What brand are you installing? It's a little different than a standard gas dispenser because you don't have a sump beneath the dispenser, at least the one I installed didn't. We ran a Cat5 back to where the panel, starter etc. are located and then connected to a wireless system for the card reader. It's kinda crazy with the Cat5 because, by code, you need to remove the outer jacket where it's in the seal offs and separate the twisted pairs before you pour them. You also need to make sure that the seal offs inside the dispenser unit are poured!


----------



## nolabama (Oct 3, 2007)

wendon said:


> What brand are you installing? It's a little different than a standard gas dispenser because you don't have a sump beneath the dispenser, at least the one I installed didn't. We ran a Cat5 back to where the panel, starter etc. are located and then connected to a wireless system for the card reader. It's kinda crazy with the Cat5 because, by code, you need to remove the outer jacket where it's in the seal offs and separate the twisted pairs before you pour them. You also need to make sure that the seal offs inside the dispenser unit are poured!


Did you actually remove the jacket. I have never.


----------



## glen1971 (Oct 10, 2012)

nolabama said:


> Did you actually remove the jacket. I have never.


I have done it on a handful (but not all)...I think it is supposed to be done on 1Pr, 1Tri, etc belden wires too..


----------



## nolabama (Oct 3, 2007)

Never on a beldon with that grounding jacket. Wow your better than I am if you did that. You pull the conductors and mark em in the seal? Pull out and strip and put back? Yeah not gonna start that nonsense.


----------



## wendon (Sep 27, 2010)

nolabama said:


> Did you actually remove the jacket. I have never.


I did but I think it's crazy!


----------



## wendon (Sep 27, 2010)

I didn't use the shielded cable, I just used a piece of direct burial Cat5. Pulled it in, marked it, pulled it out both sides and stripped the area in the seal off.


----------



## hardworkingstiff (Jan 22, 2007)

wendon said:


> ... and stripped the area in the seal off.

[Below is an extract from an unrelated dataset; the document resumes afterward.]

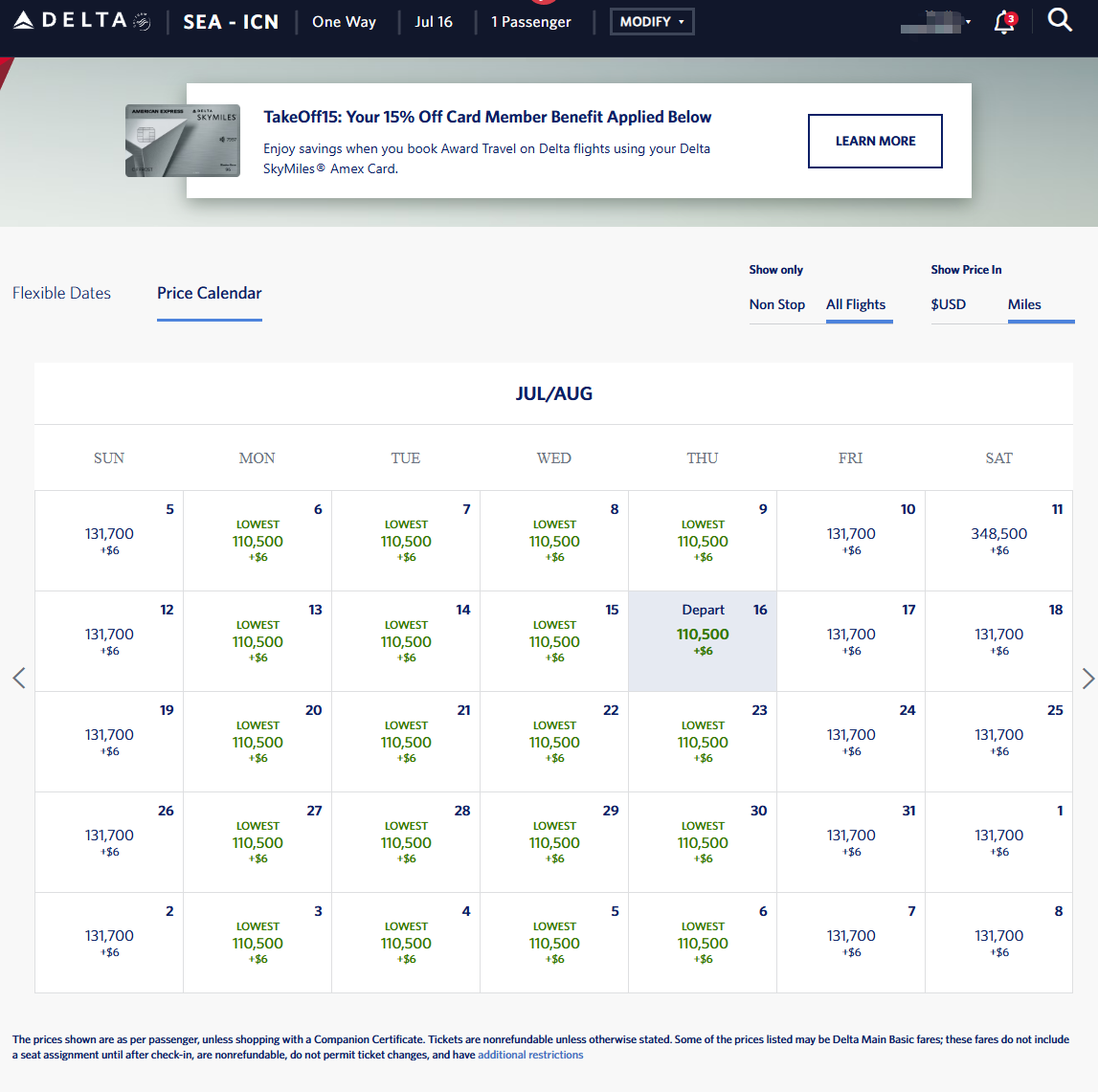This screenshot has width=1098, height=1092.
Task: Open the additional restrictions link
Action: [x=530, y=1055]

I think they don't make you strip the outer jacket anymore.


----------



## wendon (Sep 27, 2010)

hardworkingstiff said:


> I think they don't make you strip the outer jacket anymore.


I think the code is kind of murky on this issue. 501.15 (D) (1) has an exception. What is an "approved means" of terminating the cable. If you crimp on an RJ45 is that an approved means? Bubble gum?


----------